• TASK ITEM:
Set down every entry once more, exactly as it appears.

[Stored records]
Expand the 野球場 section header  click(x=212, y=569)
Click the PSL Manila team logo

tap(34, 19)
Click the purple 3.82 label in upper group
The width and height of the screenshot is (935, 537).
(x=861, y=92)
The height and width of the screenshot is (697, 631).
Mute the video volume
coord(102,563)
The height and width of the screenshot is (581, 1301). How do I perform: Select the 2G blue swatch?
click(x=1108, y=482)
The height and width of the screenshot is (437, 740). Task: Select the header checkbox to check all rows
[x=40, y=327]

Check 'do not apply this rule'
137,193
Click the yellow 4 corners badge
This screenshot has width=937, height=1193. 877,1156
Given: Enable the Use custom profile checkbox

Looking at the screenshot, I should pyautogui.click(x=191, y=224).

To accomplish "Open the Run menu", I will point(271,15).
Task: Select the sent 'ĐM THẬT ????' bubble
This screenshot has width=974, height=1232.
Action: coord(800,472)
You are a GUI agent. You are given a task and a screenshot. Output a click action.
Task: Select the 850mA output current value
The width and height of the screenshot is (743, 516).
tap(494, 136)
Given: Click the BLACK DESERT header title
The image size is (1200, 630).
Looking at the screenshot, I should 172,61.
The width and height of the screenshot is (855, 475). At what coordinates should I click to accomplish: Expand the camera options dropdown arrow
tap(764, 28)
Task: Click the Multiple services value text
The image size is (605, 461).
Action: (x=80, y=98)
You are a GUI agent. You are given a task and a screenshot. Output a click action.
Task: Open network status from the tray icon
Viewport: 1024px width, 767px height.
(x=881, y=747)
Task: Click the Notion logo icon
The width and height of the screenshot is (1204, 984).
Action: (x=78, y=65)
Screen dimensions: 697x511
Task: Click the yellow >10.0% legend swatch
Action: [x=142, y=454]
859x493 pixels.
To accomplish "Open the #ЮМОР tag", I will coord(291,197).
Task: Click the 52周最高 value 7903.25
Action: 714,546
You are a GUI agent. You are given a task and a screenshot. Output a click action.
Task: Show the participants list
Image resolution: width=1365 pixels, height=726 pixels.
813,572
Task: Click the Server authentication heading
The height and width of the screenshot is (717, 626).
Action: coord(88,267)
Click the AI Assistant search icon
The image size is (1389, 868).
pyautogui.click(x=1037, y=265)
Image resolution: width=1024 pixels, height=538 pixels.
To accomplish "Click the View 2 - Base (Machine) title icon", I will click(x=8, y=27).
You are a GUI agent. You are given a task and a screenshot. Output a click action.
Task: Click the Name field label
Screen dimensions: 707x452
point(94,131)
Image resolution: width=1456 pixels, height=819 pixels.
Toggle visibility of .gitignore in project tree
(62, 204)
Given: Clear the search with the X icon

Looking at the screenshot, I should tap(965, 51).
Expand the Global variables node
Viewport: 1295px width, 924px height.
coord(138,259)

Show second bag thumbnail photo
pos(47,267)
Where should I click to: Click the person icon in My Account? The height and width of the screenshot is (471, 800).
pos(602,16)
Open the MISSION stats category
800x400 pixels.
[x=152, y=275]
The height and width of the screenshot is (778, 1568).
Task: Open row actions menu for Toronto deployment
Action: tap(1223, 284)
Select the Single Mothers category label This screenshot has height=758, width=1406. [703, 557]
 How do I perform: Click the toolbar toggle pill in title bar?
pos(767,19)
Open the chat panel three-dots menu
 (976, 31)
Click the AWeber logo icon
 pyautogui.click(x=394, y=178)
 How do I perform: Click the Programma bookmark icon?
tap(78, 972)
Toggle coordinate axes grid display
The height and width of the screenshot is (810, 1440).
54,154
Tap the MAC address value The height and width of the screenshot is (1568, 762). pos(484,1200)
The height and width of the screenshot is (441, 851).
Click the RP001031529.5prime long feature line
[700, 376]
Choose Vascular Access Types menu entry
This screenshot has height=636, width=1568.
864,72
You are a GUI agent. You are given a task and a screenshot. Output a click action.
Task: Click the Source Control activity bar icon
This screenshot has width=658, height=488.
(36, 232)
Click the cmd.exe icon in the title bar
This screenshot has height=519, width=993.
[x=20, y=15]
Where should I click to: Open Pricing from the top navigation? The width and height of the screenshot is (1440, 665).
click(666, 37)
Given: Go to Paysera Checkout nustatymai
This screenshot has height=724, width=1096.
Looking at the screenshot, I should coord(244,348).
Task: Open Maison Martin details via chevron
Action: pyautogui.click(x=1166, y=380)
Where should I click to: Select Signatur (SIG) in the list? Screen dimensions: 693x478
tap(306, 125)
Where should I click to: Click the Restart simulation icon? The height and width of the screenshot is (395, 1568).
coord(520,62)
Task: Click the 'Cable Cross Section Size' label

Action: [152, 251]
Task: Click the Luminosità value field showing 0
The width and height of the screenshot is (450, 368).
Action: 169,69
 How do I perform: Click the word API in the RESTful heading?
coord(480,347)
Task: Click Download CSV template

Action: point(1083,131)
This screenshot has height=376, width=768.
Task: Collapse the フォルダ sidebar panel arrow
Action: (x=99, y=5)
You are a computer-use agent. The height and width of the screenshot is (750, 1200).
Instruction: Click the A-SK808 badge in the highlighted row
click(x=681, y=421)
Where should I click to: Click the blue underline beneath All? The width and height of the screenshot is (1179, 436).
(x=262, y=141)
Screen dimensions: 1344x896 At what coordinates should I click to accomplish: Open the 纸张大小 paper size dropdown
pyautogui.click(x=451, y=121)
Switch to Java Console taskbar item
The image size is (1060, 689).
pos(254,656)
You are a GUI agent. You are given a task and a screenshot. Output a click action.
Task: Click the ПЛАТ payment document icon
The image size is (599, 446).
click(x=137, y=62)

• EXERCISE OUTPUT:
Expand the 野球場 section header  click(x=212, y=569)
Click the PSL Manila team logo

tap(34, 19)
Click the purple 3.82 label in upper group
The width and height of the screenshot is (935, 537).
(x=861, y=92)
The height and width of the screenshot is (697, 631).
Mute the video volume
coord(102,563)
The height and width of the screenshot is (581, 1301). How do I perform: Select the 2G blue swatch?
click(x=1108, y=482)
The height and width of the screenshot is (437, 740). Task: Select the header checkbox to check all rows
[x=40, y=327]

Check 'do not apply this rule'
137,193
Click the yellow 4 corners badge
This screenshot has width=937, height=1193. 877,1156
Given: Enable the Use custom profile checkbox

Looking at the screenshot, I should pyautogui.click(x=191, y=224).

To accomplish "Open the Run menu", I will point(271,15).
Task: Select the sent 'ĐM THẬT ????' bubble
This screenshot has width=974, height=1232.
Action: coord(800,472)
You are a GUI agent. You are given a task and a screenshot. Output a click action.
Task: Select the 850mA output current value
The width and height of the screenshot is (743, 516).
tap(494, 136)
Given: Click the BLACK DESERT header title
The image size is (1200, 630).
Looking at the screenshot, I should 172,61.
The width and height of the screenshot is (855, 475). At what coordinates should I click to accomplish: Expand the camera options dropdown arrow
tap(764, 28)
Task: Click the Multiple services value text
The image size is (605, 461).
Action: (x=80, y=98)
You are a GUI agent. You are given a task and a screenshot. Output a click action.
Task: Open network status from the tray icon
Viewport: 1024px width, 767px height.
(x=881, y=747)
Task: Click the Notion logo icon
The width and height of the screenshot is (1204, 984).
Action: (x=78, y=65)
Screen dimensions: 697x511
Task: Click the yellow >10.0% legend swatch
Action: [x=142, y=454]
859x493 pixels.
To accomplish "Open the #ЮМОР tag", I will coord(291,197).
Task: Click the 52周最高 value 7903.25
Action: 714,546
You are a GUI agent. You are given a task and a screenshot. Output a click action.
Task: Show the participants list
Image resolution: width=1365 pixels, height=726 pixels.
813,572
Task: Click the Server authentication heading
The height and width of the screenshot is (717, 626).
Action: coord(88,267)
Click the AI Assistant search icon
The image size is (1389, 868).
pyautogui.click(x=1037, y=265)
Image resolution: width=1024 pixels, height=538 pixels.
To accomplish "Click the View 2 - Base (Machine) title icon", I will click(x=8, y=27).
You are a GUI agent. You are given a task and a screenshot. Output a click action.
Task: Click the Name field label
Screen dimensions: 707x452
point(94,131)
Image resolution: width=1456 pixels, height=819 pixels.
Toggle visibility of .gitignore in project tree
(62, 204)
Given: Clear the search with the X icon

Looking at the screenshot, I should tap(965, 51).
Expand the Global variables node
Viewport: 1295px width, 924px height.
coord(138,259)

Show second bag thumbnail photo
pos(47,267)
Where should I click to: Click the person icon in My Account? The height and width of the screenshot is (471, 800).
pos(602,16)
Open the MISSION stats category
800x400 pixels.
[x=152, y=275]
The height and width of the screenshot is (778, 1568).
Task: Open row actions menu for Toronto deployment
Action: tap(1223, 284)
Select the Single Mothers category label This screenshot has height=758, width=1406. [703, 557]
 How do I perform: Click the toolbar toggle pill in title bar?
pos(767,19)
Open the chat panel three-dots menu
 (976, 31)
Click the AWeber logo icon
 pyautogui.click(x=394, y=178)
 How do I perform: Click the Programma bookmark icon?
tap(78, 972)
Toggle coordinate axes grid display
The height and width of the screenshot is (810, 1440).
54,154
Tap the MAC address value The height and width of the screenshot is (1568, 762). pos(484,1200)
The height and width of the screenshot is (441, 851).
Click the RP001031529.5prime long feature line
[700, 376]
Choose Vascular Access Types menu entry
This screenshot has height=636, width=1568.
864,72
You are a GUI agent. You are given a task and a screenshot. Output a click action.
Task: Click the Source Control activity bar icon
This screenshot has width=658, height=488.
(36, 232)
Click the cmd.exe icon in the title bar
This screenshot has height=519, width=993.
[x=20, y=15]
Where should I click to: Open Pricing from the top navigation? The width and height of the screenshot is (1440, 665).
click(666, 37)
Given: Go to Paysera Checkout nustatymai
This screenshot has height=724, width=1096.
Looking at the screenshot, I should coord(244,348).
Task: Open Maison Martin details via chevron
Action: pyautogui.click(x=1166, y=380)
Where should I click to: Select Signatur (SIG) in the list? Screen dimensions: 693x478
tap(306, 125)
Where should I click to: Click the Restart simulation icon? The height and width of the screenshot is (395, 1568).
coord(520,62)
Task: Click the 'Cable Cross Section Size' label

Action: [152, 251]
Task: Click the Luminosità value field showing 0
The width and height of the screenshot is (450, 368).
Action: 169,69
 How do I perform: Click the word API in the RESTful heading?
coord(480,347)
Task: Click Download CSV template

Action: point(1083,131)
This screenshot has height=376, width=768.
Task: Collapse the フォルダ sidebar panel arrow
Action: (x=99, y=5)
You are a computer-use agent. The height and width of the screenshot is (750, 1200).
Instruction: Click the A-SK808 badge in the highlighted row
click(x=681, y=421)
Where should I click to: Click the blue underline beneath All? The width and height of the screenshot is (1179, 436).
(x=262, y=141)
Screen dimensions: 1344x896 At what coordinates should I click to accomplish: Open the 纸张大小 paper size dropdown
pyautogui.click(x=451, y=121)
Switch to Java Console taskbar item
The image size is (1060, 689).
pos(254,656)
You are a GUI agent. You are given a task and a screenshot. Output a click action.
Task: Click the ПЛАТ payment document icon
The image size is (599, 446).
click(x=137, y=62)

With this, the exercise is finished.